Check out the irony on this one.

Officials Use Ruse At Wolcott High To Clear Halls For Drug Search
School officials told me it was a routine lockdown drill, the kind that schools are required to do.

"We wanted to practice,'' said Superintendent of Schools Joseph McCary. "We said there was a lockdown with an intruder inside. Doors are locked, shades are drawn and the lights are turned off and students are told to move to a corner of the room."

"After 10 minutes we say this is a drill and at that point we started a search for drugs,'' McCary said. "We are providing a safe and secure nurturing environment."
You lie to them. You scare the crap out of them. You search their stuff with dogs, like the school is a prison. This is "nurturing?"

Mr. McCary, maybe you should try being "abusive" for a while.

ETA: A belated welcome to visitors from The War on Guns! Take your shoes off & set a spell.

10 comments:

Kevin Wilmeth said...

"School officials told me it was a routine lockdown drill, the kind that schools are required to do."

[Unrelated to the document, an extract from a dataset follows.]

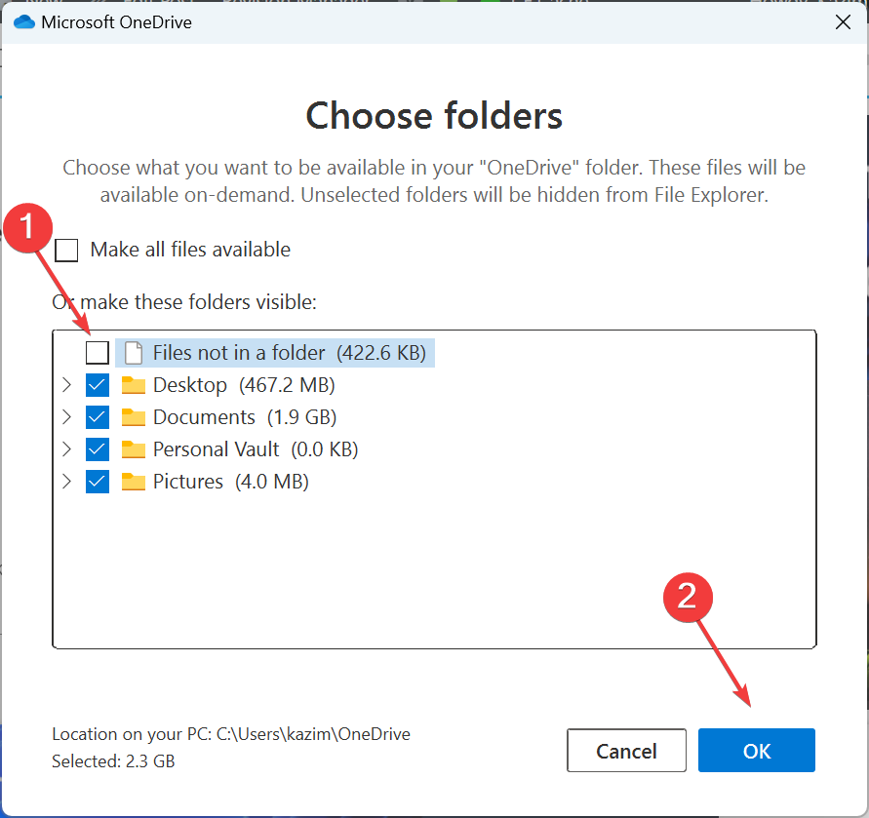Confirm selection with the OK button

click(x=757, y=751)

The phrase routine lockdown drill has no meaning unless you live in a police state.

No meaning at all.

Jeffersonian said...

From the click-through: "Young people will learn not to trust the police."

So the exercise wasn't completely without benefit.

Carl-Bear said...

OK, so the phrase "do it for the children" is officially obsolete now.

Do it to the children.

I feel so old. We just had the occasional atomic bomb attack drill, but never a single "routine lockdown drill".

joe in reno said...

"We are providing a safe and secure nurturing environment."

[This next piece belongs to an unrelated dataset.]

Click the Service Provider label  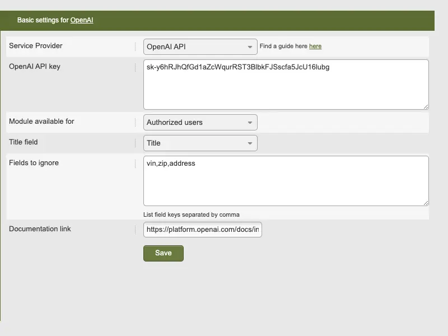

I think this is leftist speak for "the cops didn't torture or kill any of them"

Joel said...

I'm kind of waiting for a situation like this in which the cops forget themselves and reflexively shoot their own dogs, since there aren't any "civilian" dogs around to shoot.

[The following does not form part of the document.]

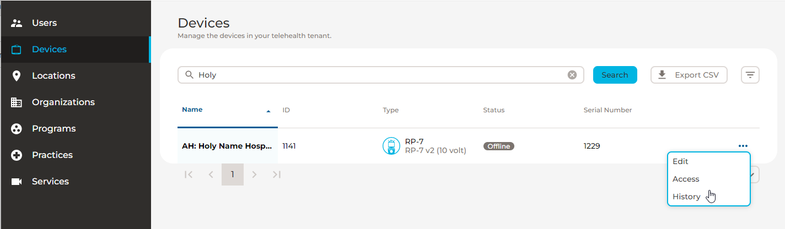
Task: Open History from the row menu
Action: click(x=686, y=197)
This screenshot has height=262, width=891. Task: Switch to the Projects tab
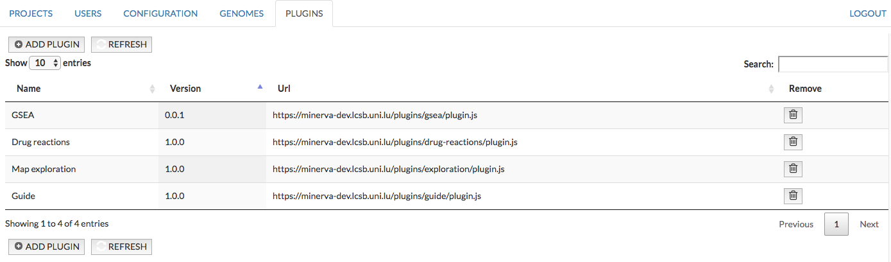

And I remember drills in school - "civil defense" and fire drills - and nobody ever seemed to feel the need to lie to us about it. "This is a drill" doesn't seem to mess up the exercise all that much.

parabarbarian said...

Look on the bright side. The students know they were lied to and a percentage may figure out that lying is normal behavior for bureaucrats.

Anonymous said...

While you are correct you ignore the very real threat to our children that drugs represent.

Carl-Bear said...

You're absolutely right, Anon. I see baggies of a weed that grows wild across most of the continent running amok through schools with guns all the time. Oh, wait... those were the cops looking for ditchweed.

If drugs are so inherently dangerous, I wonder how I have survived so so long. Could be my parents taught me to make rational decisions about drugs.

Jeffersonian said...

Yeah Anon, because Prohibition worked sooo well in the 1920s, we should do it again, HARDER!

gooch said...

Come on Jeffersonian.
Prohibition worked pretty darned good in retrospect.

We got a huge booming black market run by large organized crime syndicates and mountains of cash to spend on the politician of the week.

Plus, since prohibition has Never worked, we still got to have our hooch only now it was a "stolen pleasure" and all that much more exciting.

You're just not playing the game on the money side.

He turns away and says ... Psssstt! Hey Kid ... wanna buy some Liberty? I've got a little bit of that Liberty stuff left if you want it?